By the end of the semester, the number of formal academic integrity hearings increased from 12 to 19, but the department felt the trade‑off was worthwhile. “Before, we were only catching the careless students. Now we’re catching the sophisticated ones too — and that sends a message to everyone that we take integrity seriously,” says Dr. Osei.

Broader Lessons for CS Programs

Riverdale State’s experience is not unique. Over the past year, several other mid‑sized CS departments have contacted Dr. Osei to learn about their pipeline. The common thread: institutions that invested in layered detection now feel more prepared for the dual threat of accessible AI code generation and widespread web code reuse.

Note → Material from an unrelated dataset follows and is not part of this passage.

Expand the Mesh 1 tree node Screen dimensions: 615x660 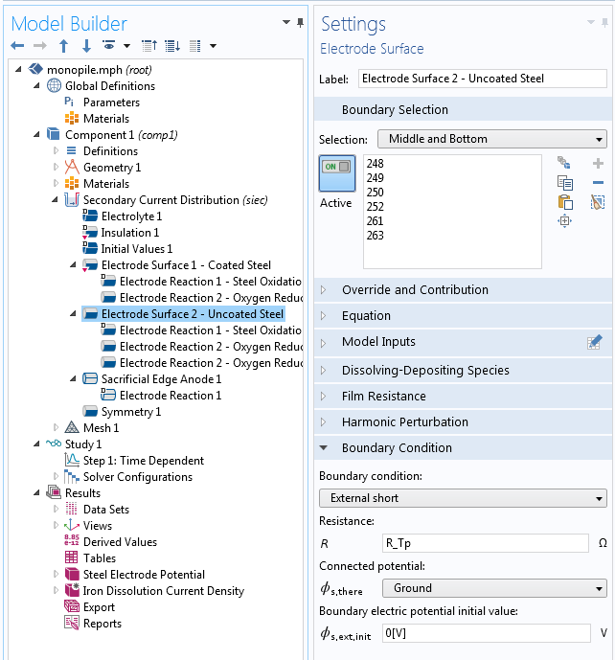[x=56, y=427]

The department plans to expand the pipeline to all its 20+ undergraduate courses by fall 2025. They are also working with the university’s academic integrity office to update the honour code to explicitly mention AI‑assisted coding, with clear guidelines on what constitutes acceptable use (e.g., using an LLM to explain a concept vs. pasting a complete solution).

For departments still evaluating their options, Dr. Osei offers this advice: “Don’t throw out Moss. It’s fast, free, and catches the low‑hanging fruit. But build around it. Add a web‑source checker, an AI detector, and maybe some AST comparison. The combination is far harder for students to circumvent than any single tool.”

Frequently Asked Questions

Does Moss detect AI‑generated code?
No. Moss compares token sequences between submissions. It does not analyse writing style, perplexity, or any statistical signals associated with LLM output. Separate AI‑detection tools are needed for that.

How does AST comparison improve plagiarism detection?
Abstract Syntax Tree (AST) comparison examines the structural skeleton of code — control flow, function nesting, data dependencies — while ignoring variable names and minor formatting. This catches plagiarism where only identifiers and comments have been changed.

Can a layered pipeline be implemented without hiring more staff?
Much of the detection can be automated. Tools like Codequiry provide APIs that integrate into existing submission systems. The bottleneck is manual review. Many departments handle this by training TAs to interpret multi‑tool reports and using escalation thresholds to limit the number of full reviews.

What is the most effective combination of tools for CS departments?
A common combination among departments making the shift is Moss (token similarity) + Codequiry (web and AI detection) + an AST comparator (either JPlag or an in‑house parser). This covers copy‑paste, internet‑sourced code, heavy refactoring, and AI‑generated content in a single workflow.